• _ESTRATTO DEL TESTO_:
I vari esegeti di Benjamin Graham si chiedono perché l’oro raggiunga quotazioni così elevate, ormai ben sopra i 4000 dollari per oncia (28,35 grammi). Tra le risposte più accreditate vi è quella che il suo prezzo è legato alla fluttuazione della domanda, nel senso che aumenta perché è forte la domanda di acquisto: da parte delle banche centrali, di investitori verso attività considerate sicure (dal 2024 aumento acquisto di prodotti finanziari garantiti dall’oro), dei settori dell’oreficeria, dell’elettronica (7-8%). È un bene rifugio (rischi geopolitici, dazi, ecc.) poiché l’oro fisico mantiene il suo valore intrinseco (valore, non prezzo) anche se non genera interessi (salvo il suo prezzo eventualmente in aumento).
Inoltre, a fronte del significativo calo dei mercati immobiliari e azionari in Cina e dell’aumento delle capacità di risparmio in India, le famiglie cinesi e indiane hanno aumentato significativamente i loro investimenti in oro (dati del World Gold Council).

• _MATERIALE FORNITO_:
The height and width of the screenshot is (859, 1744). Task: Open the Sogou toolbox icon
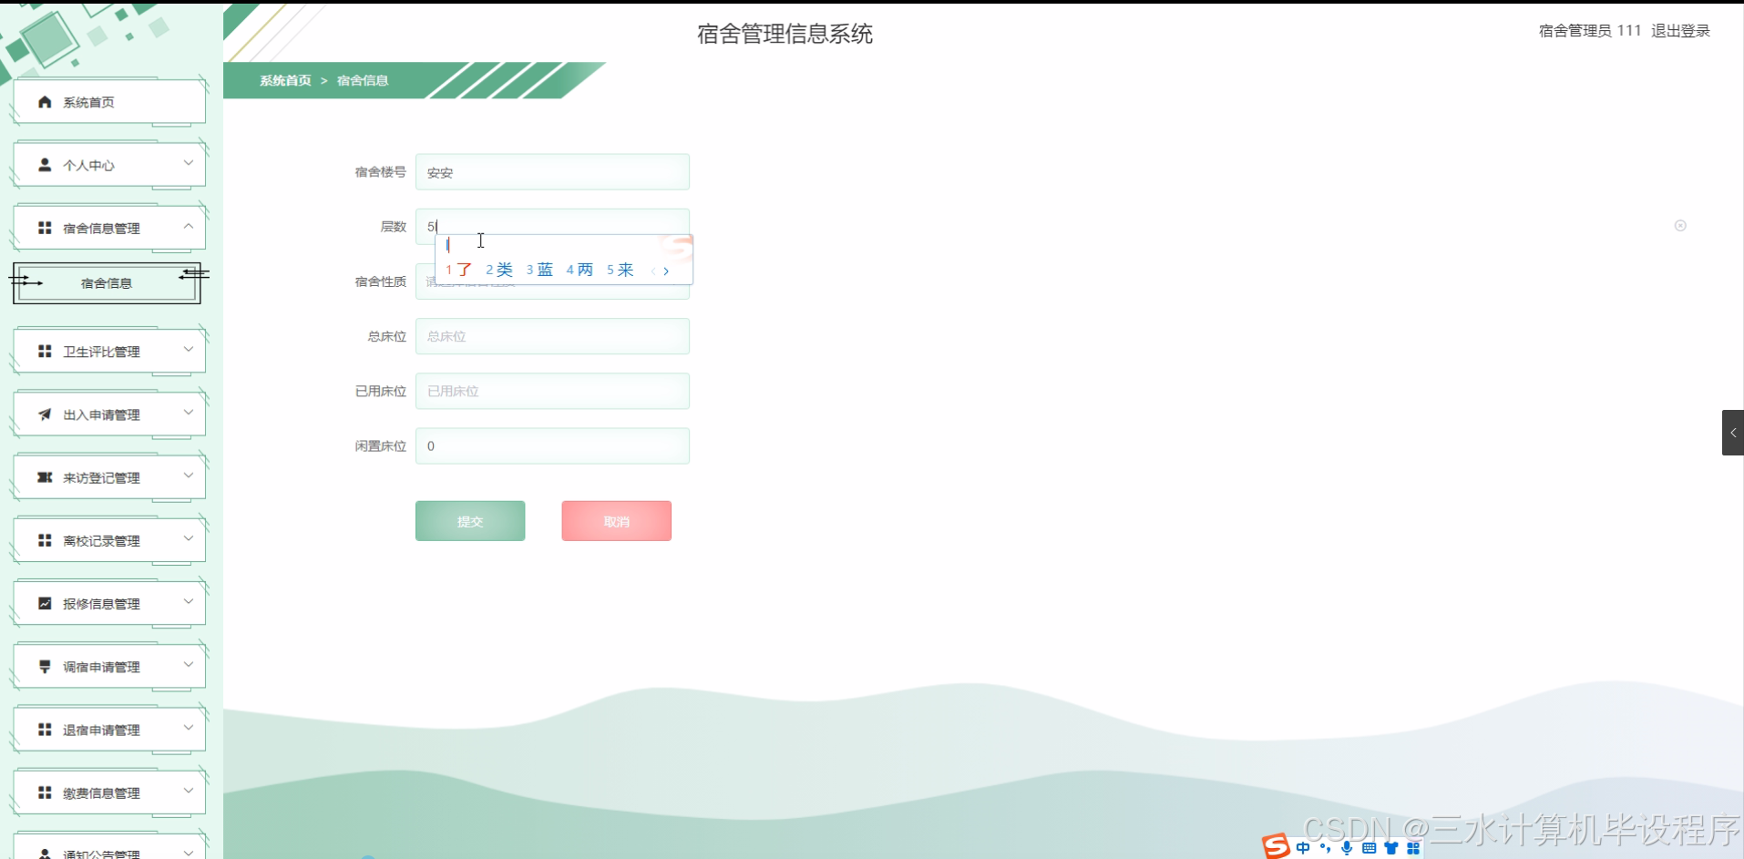click(1414, 847)
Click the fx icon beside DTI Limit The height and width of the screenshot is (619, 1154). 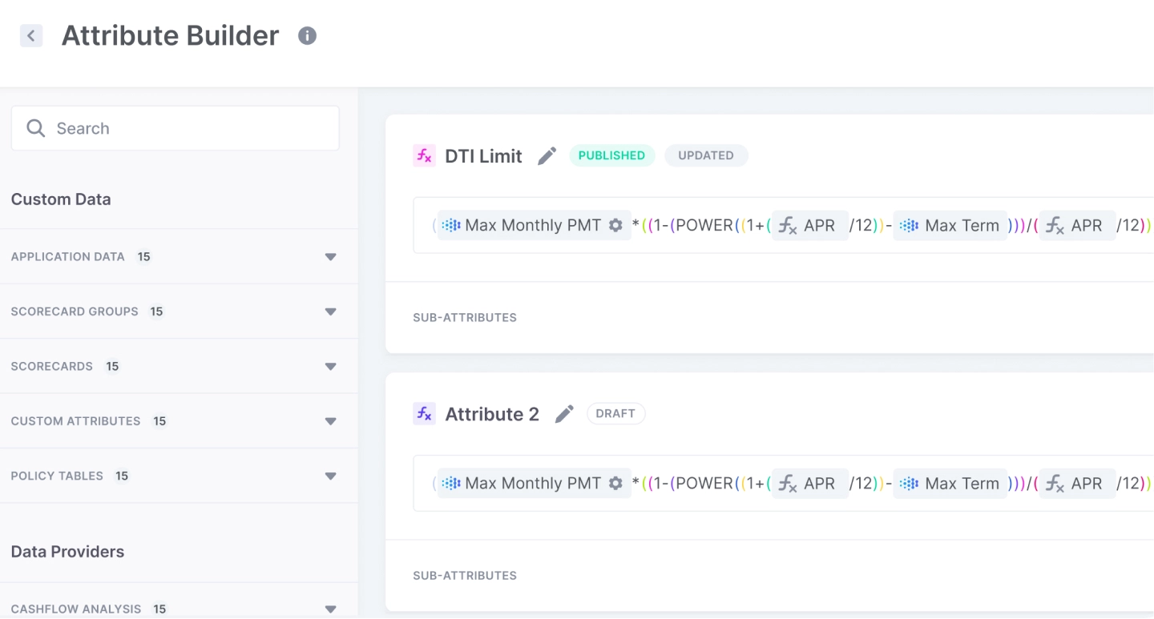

• _DA SVOLGERE_:
Prosegui il testo sul prezzo dell'oro partendo dal punto in cui si interrompe. Le righe non hanno alcun legame con il testo.

• _RISULTATO DELL'ESERCIZIO_:
Sono risposte realistiche e di buon senso. L’oro è sì un bene finanziario, ma si tratta anzitutto di una merce, anzi della merce per eccellenza poiché l’oro è eletto, per le sue caratteristiche intrinseche, alla funzione di equivalente universale.
Per ovvi motivi sarebbe disagevole usare l’oro nelle transazioni commerciali, ed è per questo motivo che è stata creata la moneta (oltre ad altre forme di investimento e pagamento). Tutti i valori monetari, cartacei o elettronici, sono in realtà segni del valore, moneta a corso forzoso, fiduciaria. Laddove venga meno la fiducia, è immancabile che si tenda ad abbandonare il “segno del valore” per il valore sans phrases. Va anche rilevato, cosa non priva di conseguenze, che il dollaro dal 1971 non è convertibile in oro. Rimane la valuta dominante, ma la sua quota nelle riserve delle banche centrali è scesa al minimo degli ultimi 25 anni (FMI).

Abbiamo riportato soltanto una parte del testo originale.